I think we can inherit from __array_storage as a public base. The reason I think it's important to have the data logic factored out into another object is that if we do what I suggest in D80821 we're going to have four overloads which will be more difficult to maintain if they're all in one class. If we don't do what I suggest in D80821, then I'm fine with the implementation in this patch.

ldionne marked an inline comment as done.May 29 2020, 11:32 AM

I'm not sure what huge benefit that would yield.

We don't have to, that's just a suggestion. I think it would be easier to review and if there's a bug in one part of the implementation, we have to revert less code (and it's easier to track down).


I think the direction here will depend on D80821.

We can't do that because array has to be an aggregate. It has to contain the T __elems[N] array as its sole member.

I think we can inherit from __array_storage as a public base.

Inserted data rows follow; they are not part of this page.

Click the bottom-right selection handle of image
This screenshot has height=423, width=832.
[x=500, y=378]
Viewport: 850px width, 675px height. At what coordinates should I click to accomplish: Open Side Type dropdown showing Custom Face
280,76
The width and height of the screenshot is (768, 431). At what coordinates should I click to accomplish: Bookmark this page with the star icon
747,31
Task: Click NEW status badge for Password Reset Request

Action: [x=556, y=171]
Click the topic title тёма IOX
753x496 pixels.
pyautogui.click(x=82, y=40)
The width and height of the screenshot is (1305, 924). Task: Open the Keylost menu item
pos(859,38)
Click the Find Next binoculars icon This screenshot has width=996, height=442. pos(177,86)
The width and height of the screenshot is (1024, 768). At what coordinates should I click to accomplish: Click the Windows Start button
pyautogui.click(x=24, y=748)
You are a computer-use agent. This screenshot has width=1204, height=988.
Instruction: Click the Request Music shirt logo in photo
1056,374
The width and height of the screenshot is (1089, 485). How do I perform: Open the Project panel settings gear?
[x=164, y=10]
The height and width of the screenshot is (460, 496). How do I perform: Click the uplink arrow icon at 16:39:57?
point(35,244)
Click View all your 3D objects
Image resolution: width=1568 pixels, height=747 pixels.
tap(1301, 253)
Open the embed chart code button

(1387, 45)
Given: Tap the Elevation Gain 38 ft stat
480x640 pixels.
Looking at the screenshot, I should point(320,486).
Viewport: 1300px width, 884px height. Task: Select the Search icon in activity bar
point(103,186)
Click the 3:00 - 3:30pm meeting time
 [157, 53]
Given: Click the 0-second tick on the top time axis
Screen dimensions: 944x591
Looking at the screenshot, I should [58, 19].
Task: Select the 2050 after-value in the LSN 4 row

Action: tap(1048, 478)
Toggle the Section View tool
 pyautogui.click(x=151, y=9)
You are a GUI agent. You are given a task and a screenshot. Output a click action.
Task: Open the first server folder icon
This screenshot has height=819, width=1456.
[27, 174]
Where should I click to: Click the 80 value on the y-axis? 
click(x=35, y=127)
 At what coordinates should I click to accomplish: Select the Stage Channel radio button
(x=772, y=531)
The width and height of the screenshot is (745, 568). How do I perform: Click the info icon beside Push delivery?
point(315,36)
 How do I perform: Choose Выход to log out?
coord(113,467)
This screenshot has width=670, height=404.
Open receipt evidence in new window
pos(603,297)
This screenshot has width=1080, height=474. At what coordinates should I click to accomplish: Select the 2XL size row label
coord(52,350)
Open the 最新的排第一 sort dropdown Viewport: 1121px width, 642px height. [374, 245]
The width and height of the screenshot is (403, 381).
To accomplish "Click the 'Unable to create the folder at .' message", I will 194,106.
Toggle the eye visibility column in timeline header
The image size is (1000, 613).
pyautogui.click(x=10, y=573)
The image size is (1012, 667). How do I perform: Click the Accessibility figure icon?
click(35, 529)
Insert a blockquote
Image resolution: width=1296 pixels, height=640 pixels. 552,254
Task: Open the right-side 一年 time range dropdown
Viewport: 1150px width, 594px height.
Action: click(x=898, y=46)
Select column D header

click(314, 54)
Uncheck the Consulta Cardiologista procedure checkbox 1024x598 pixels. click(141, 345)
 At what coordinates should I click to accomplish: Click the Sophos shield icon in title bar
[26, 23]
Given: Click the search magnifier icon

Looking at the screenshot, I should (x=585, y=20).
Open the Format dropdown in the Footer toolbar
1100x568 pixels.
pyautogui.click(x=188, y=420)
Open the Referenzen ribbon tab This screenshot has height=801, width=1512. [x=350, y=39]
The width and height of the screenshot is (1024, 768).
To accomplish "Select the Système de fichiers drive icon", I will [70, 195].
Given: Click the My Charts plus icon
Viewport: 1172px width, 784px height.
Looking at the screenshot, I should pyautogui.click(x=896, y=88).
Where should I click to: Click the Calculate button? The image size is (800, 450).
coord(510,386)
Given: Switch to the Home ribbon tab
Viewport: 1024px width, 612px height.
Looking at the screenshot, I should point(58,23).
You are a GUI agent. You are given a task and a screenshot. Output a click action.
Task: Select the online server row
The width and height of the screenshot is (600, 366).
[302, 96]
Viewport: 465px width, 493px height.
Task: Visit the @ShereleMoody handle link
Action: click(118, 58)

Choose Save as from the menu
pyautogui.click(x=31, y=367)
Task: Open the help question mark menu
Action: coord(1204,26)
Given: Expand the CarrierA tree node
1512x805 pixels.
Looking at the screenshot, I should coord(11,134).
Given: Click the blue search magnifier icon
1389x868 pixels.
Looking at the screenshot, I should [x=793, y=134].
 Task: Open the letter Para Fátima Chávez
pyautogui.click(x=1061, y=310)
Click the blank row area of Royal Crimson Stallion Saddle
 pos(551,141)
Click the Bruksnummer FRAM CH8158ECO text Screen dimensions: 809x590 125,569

The reason I think it's important to have the data logic factored out into another object is that if we do what I suggest in D80821 we're going to have four overloads which will be more difficult to maintain if they're all in one class. If we don't do what I suggest in D80821, then I'm fine with the implementation in this patch.

Not prior to C++17. Aggregates can't have base classes in C++11 and C++14.

I have to say that this is rather worse than what we had before.

With this change we have

  • A higher implementation complexity. What was previously super simple is now quite complex
  • Slower debug performance trough the __data() indirection

And we gain what? It is not like there will be too much changes to array in the forseeable future that make the unification worthwile.

Note that I am totally in favor to unify span into one implementation. But this is because both the dynamically and statically typed implementation are semantically identical and there is no measurable implementation cost. That cannot be said here as array<T, 0> is completely different than array<T,N != 0>

ldionne abandoned this revision.Jun 2 2020, 8:38 AM

I have to say that this is rather worse than what we had before.

With this change we have

  • A higher implementation complexity. What was previously super simple is now quite complex

How is it quite complex? I'm just de-duplicating all the member functions like size() & friends. IMO it's a lot simpler after the change. I'll abandon this for now and revisit once the situation with array<T, 0> has settled -- this patch can be made simpler then.